After my business story hit 289K views on Reddit last week, I got flooded with DMs asking for specifics on how I built and sold my contracting business. So here’s the real breakdown.
The starting point (1994):
- $3,200 in capital
- Zero industry connections
- Just me, a truck, and tools
- HVAC experience but no business experience
The exit (2018):
- 24 years later
- Debt-free sale
- Built entirely on retained earnings (never took outside funding)
- Left with systems that could run without me
What actually moved the needle:
1. Competed on value, never on price
This was non-negotiable from day one. When customers called around for quotes, I wasn’t trying to be the cheapest – I was trying to be the obvious choice. My pitch focused on what they’d get: reliability, quality work, someone who’d still be around in 10 years.
The “pacemaker close” became my signature move: “If your heart needed fixing, would you want the cheapest surgeon or the best one?” Changed the entire conversation.
2. Built trust before asking for money
Free small repairs under $100. Sounds crazy, but it was the best marketing I ever did. Customer calls about a minor issue? Fix it for free. No invoice, no sales pitch.
They’d tell everyone. I got more business from those $50 giveaways than from thousands spent on traditional advertising.
3. Offered a 10-year labor guarantee
Nobody else was doing this. Most guys offered 1-2 years max. I went 10 years on labor because I knew my work would last. It eliminated price objections instantly and proved I wasn’t going anywhere.
4. Tracked everything religiously
I knew my numbers cold – cost per lead, conversion rates, customer lifetime value, profit margins by job type. Most contractors fly blind. I treated it like a business, not just a trade.
5. Hired slowly, fired fast
Culture matters in a small company. One toxic tech can destroy years of reputation building. I learned this the hard way twice before getting it right.
What didn’t matter as much as I thought:
- Fancy marketing
- Being the biggest shop in town
- Having the newest equipment
- Competing with the big guys on their terms
The real secret:
There isn’t one. It’s showing up, doing what you say you’ll do, treating people right, and not quitting when it gets hard. Boring stuff that works.
I documented everything I learned into a blueprint because too many good contractors fail for business reasons, not technical ones. But that’s not why I’m posting – I just figured some of you might find the journey useful.

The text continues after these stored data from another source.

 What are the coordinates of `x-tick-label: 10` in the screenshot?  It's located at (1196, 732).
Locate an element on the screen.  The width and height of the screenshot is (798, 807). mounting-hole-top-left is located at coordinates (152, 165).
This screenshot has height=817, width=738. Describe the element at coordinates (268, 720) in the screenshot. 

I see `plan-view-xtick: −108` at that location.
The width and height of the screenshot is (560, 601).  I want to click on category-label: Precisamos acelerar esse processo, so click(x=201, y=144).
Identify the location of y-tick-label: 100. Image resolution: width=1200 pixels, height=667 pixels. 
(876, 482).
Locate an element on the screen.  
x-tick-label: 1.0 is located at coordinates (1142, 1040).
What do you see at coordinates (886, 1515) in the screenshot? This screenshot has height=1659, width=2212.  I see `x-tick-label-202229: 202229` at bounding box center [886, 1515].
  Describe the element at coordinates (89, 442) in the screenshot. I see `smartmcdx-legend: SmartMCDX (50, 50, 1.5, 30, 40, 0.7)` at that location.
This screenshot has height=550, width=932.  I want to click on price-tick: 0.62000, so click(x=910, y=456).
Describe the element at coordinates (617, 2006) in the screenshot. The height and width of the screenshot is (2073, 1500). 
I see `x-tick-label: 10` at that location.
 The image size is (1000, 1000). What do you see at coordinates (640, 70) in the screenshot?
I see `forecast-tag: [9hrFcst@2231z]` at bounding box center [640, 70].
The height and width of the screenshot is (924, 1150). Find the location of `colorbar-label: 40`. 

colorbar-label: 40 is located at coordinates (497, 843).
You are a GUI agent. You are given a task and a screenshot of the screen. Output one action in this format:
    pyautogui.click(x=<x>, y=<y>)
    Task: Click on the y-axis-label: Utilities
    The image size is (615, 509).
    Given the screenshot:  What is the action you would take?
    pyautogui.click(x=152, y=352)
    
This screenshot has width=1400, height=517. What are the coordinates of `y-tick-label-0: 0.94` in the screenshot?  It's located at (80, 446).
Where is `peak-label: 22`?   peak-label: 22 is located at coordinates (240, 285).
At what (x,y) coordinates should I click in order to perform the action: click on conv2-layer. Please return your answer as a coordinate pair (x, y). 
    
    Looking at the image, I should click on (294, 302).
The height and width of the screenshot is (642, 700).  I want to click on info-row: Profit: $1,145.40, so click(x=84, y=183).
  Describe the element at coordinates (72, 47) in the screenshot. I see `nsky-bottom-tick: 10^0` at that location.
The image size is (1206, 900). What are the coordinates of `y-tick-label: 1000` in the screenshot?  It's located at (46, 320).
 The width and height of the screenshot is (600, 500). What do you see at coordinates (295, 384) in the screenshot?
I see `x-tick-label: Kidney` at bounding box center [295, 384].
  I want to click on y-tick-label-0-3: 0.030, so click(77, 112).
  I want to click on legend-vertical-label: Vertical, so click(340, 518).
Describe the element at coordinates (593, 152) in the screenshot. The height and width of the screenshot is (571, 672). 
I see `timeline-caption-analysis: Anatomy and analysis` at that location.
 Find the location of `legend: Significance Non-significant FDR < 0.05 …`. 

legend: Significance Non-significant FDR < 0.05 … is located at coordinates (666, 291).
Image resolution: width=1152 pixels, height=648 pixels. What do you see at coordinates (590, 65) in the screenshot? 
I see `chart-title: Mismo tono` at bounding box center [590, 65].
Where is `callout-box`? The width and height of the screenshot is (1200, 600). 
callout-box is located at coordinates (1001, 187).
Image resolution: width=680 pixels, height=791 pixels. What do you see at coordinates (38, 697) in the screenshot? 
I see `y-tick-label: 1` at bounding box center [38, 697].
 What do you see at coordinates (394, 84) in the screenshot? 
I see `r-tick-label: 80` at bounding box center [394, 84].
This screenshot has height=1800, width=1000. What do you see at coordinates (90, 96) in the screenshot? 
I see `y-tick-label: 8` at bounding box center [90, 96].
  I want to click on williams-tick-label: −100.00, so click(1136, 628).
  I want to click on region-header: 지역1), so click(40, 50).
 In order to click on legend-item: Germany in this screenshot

Happy to answer questions.
Bootstrapped an HVAC company from $3,200 to debt-free exit over 24 years – Here’s what actually mattered
byu/johnkelleyhvac inEntrepreneur
Posted by johnkelleyhvac
6 Comments
Buy my blueprint bro.
Spam, 6 day old account. Welcome to Reddit.
Number 1. ” I’d be there in10 years! ”
But I sold out in 2018. So I’m not there, but I am on Reddit!
Delete this garbage.
What was your exit number?
Where you born in that community?
Didn’t you post this about a week ago?